Andrea już od tygodnia próbowała mi pomóc w przyzwaniu broni. Niestety z marnym skutkiem. Westchnęłam i ponownie zamknęłam oczy i spróbowałam się wyciszyć. Jednak wyszło jak zwykle.
-To na nic. Chyba nigdy mi się to nie uda!

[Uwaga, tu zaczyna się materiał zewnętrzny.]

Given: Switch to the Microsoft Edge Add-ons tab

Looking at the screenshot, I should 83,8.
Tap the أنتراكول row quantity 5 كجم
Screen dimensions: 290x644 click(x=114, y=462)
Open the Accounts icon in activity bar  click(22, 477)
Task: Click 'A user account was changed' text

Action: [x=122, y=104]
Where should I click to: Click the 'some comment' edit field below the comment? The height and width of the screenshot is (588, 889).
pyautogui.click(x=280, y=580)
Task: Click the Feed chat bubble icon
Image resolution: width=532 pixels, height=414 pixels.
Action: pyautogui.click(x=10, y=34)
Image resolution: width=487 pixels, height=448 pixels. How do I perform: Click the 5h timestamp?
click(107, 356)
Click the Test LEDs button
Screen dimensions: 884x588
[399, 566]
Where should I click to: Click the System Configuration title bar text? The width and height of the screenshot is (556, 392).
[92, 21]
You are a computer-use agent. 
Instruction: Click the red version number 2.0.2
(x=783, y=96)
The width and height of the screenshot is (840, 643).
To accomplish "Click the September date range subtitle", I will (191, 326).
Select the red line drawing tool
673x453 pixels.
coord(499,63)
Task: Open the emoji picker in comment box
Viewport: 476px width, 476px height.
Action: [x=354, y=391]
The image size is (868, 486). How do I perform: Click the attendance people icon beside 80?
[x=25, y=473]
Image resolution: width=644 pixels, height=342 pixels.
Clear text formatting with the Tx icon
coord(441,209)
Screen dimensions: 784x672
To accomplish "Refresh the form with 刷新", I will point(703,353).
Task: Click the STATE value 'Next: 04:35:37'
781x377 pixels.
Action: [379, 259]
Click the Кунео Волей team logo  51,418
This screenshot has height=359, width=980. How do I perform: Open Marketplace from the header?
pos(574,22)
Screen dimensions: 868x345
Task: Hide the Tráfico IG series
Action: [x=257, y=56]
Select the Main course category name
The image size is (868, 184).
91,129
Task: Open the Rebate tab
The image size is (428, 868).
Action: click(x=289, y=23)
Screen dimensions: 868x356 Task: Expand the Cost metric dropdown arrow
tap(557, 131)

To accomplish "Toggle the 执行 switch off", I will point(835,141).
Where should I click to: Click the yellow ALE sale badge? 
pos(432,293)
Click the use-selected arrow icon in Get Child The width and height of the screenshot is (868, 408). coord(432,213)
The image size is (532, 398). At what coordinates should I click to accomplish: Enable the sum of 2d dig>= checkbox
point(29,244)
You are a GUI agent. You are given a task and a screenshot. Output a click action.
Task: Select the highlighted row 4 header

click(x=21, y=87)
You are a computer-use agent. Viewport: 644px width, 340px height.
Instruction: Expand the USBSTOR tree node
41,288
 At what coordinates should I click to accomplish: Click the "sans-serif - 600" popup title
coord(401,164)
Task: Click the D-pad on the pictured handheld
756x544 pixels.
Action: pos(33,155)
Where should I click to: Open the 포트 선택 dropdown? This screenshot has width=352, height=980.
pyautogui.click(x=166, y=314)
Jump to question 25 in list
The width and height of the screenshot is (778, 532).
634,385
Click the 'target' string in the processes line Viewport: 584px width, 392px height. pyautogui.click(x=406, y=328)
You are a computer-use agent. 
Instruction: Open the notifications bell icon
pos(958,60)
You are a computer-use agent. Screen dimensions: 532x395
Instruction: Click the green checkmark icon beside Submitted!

Straciłam resztki cierpliwości i rzuciłam się na swoje łóżko. Zawsze dochodzę do srebrnej mgiełki ale na tym koniec. Tylko mi z całej naszej czwórki to się nie udało. Marko przyzwał topór, a Daniel długi nóż. Rozmawiałam na ten temat z nauczycielką. Stwierdziła, że kłopoty zapewnie są związane z posiadaniem całej czwórki zwierząt. Moja dusza nie wie jaka broń będzie pasować do każdego zwierzęcia więc dopóki się tego nie dowiem nic nie zrobię. Z ociąganiem podeszłam do swojego biurka zawalonym książkami i jakimiś papierami. Odsunęłam je w kąt i zabrałam się za zadanie domowe. Na razie nie uczą nas niczego ważnego. Na lekcji magii na razie jedynie przyzywamy swoje zwierzę. Ja niestety jak zawsze muszę się hamować by nie przesadzić. Jedynie mam jeden mały problem. Samanta dowiedziała się, że chodzę na zajęcia dodatkowe i teraz nie daje mi spokoju. Dobrze, że nie wie o tym z kim tam chodzę bo od razu zaczęłaby gadać i nie miałabym życia. Spojrzałam na zegarek, za piętnaście ósma, trzeba zacząć się zbierać. Schowałam rzeczy potrzebne na jutro i udałam się na zajęcia dodatkowe. Andrea poszła przodem więc sama przemierzałam korytarze szkoły. Nagle usłyszałam jakiś tajemniczy dźwięk. Na początku go ignorowałam ale jak stał się bardziej natarczywy nie wytrzymałam i postanowiłam to sprawdzić nie przejmując się tym, że się spóźnię. Wyszłam z budynku i skierowałam się w stronę altany. Dźwięk przybrał na głośności. Był on połączeniem warczenia i syczenia. Dołączył również zapach, a raczej smród rozkładu i zwierzęcy odór. Zatkałam nos ręką i podeszłam do skraju altany. Ostrożnie wyjrzałam za róg i zamarłam z przerażenia. Na trawie stało zwierzę, hybryda. Ciało geparda pokryte licznymi bliznami było dwa razy większe od prawdziwego ciała wielkiego kota. Najbardziej jednak przerażający był jego łeb. Miał kształt
głowy kobry. Powoli odwrócił się w moją stronę pszeszywając mnie swoim szkarłatnym spojrzeniem.